I don't relate to the world as though it's an object before me that I form theories about. I relate to the world as though it were part of my own nervous system. When I have an itch, I don't form a hypothesis or a conceptual model of it. I just scratch it. The itch invites a scratch, and I oblige. That's how most experience is. The dishes are dirty and invite washing, and so (if they're lucky) I wash them. (They were unlucky last night.)

Tuesday, March 2, 2010

the motor of hominid evolution

Yesterday I watched the first part of Nova's Becoming Human documentary. According to the documentary, hominid brain size remained relatively stable for 4 million years, and then suddenly there was a brain size explosion coinciding with the emergence of the genus Homo. Why should brain size suddenly have increased after 4 million years of near-stagnation? The answer, according to the narrator, might be climate change. Evidence from samples taken from the sea bed off the coast of Ethiopia show that the climate in the Rift Valley was volatile in the period leading up to the emergence of Homo. Rapid alternation between moist verdant periods, dry plains, desert, and back again might have selected for a creature which could deal with novelty.  This would have necessitated a larger brain.

It's not the first time I've heard a theory about environmental factors affecting human evolution. The Mount Toba catastrophe theory is used to explain why there is an apparent bottleneck in human evolution. Evidence from mitochondrial DNA shows that every human on earth today is descended from an extremely small ancient population. There's more genetic diversity in a community of chimpanzees than there is in the entire human race. There must have been some point in history where the human population was reduced to perhaps a few hundred individuals. One explanation is that the eruption of the Mt. Toba supervolcano caused a severe drop in global temperatures which led to the near-extinction of humans.

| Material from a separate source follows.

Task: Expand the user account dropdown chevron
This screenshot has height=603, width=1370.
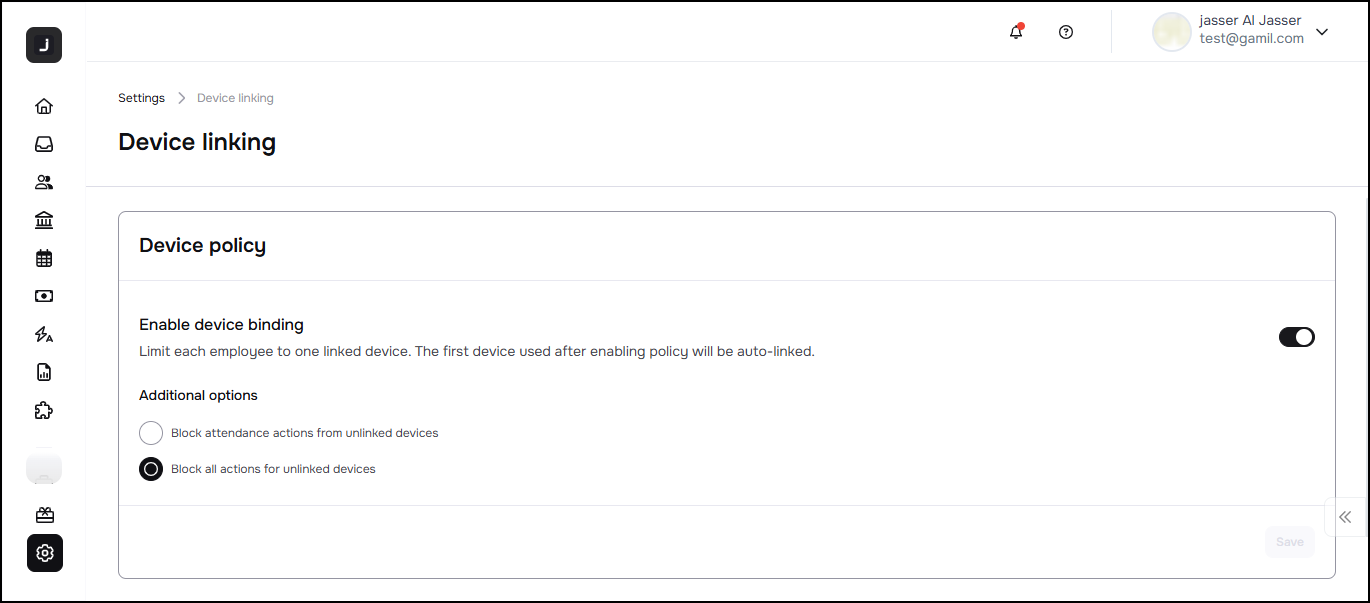Action: (1322, 32)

It's possible that these hypotheses are true. However, we should be skeptical of hypotheses according to which environmental factors are the chief engine of evolution. Evolutionary biologists have accepted for awhile now that the principle driver of evolution is not the impact of the environment but the impact of species on one another. This was recently proved for the first time in a laboratory experiment. It's not the environment that selects our genes so much as the competition between species.

The idea that competition amongst early hominids might have been so fierce as to impact our genes and cause our brains to grow bigger shouldn't come as a huge surprise. Anthropologists have known for awhile now that violence in hunter and gatherer communities is hundreds of times greater than the violence we're accustomed to in modern society. Lawrence Keeley at Oxford has compiled data showing that if the rate of mortality from violence were as high today as it were in hunting and gathering societies, World War II would have resulted in the deaths of 2 billion people, not 100 million. (more) Yet humans were hunters and gatherers for over 3/4 of their existence. It's unlikely we were more peaceful then than contemporary hunters and gatherers are now. It's extremely likely that archaic hominids were less civilized than that.

One can easily imagine a scenario in which extreme, vicious inter- and intra-species conflict selects for those who aren't just brutal but who are exceptionally cunning as well. Not just those who are able to overcome others by means of brute strength, but who are good liars and artificers, too, ones who have a more developed sense of self and so who are able to hide things from others and to anticipate just a few more steps into the future. A fortuitous side-effect of such an ability is that we're able eventually to realize that such gifts are best used toward the ends of culture and contemplation, and that these things are impossible without peace and civil order. But the knife that carved those abilities might have been far more insidious and less accidental than climate change.